● What needs to be done
Return all of the following records verbatim, every line kept as it stands.

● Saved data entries
• • •
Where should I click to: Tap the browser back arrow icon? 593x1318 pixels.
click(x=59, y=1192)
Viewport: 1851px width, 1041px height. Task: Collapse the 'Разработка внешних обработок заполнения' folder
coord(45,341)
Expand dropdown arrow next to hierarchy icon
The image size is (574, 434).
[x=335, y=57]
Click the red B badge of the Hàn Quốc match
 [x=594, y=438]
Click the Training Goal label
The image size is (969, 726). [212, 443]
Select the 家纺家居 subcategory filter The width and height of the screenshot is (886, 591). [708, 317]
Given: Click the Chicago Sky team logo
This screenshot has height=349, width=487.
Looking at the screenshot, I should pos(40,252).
• • •
● Response below
Where should I click to: Tap the browser back arrow icon? 593x1318 pixels.
click(x=59, y=1192)
Viewport: 1851px width, 1041px height. Task: Collapse the 'Разработка внешних обработок заполнения' folder
coord(45,341)
Expand dropdown arrow next to hierarchy icon
The image size is (574, 434).
[x=335, y=57]
Click the red B badge of the Hàn Quốc match
 [x=594, y=438]
Click the Training Goal label
The image size is (969, 726). [212, 443]
Select the 家纺家居 subcategory filter The width and height of the screenshot is (886, 591). [708, 317]
Given: Click the Chicago Sky team logo
This screenshot has height=349, width=487.
Looking at the screenshot, I should pos(40,252).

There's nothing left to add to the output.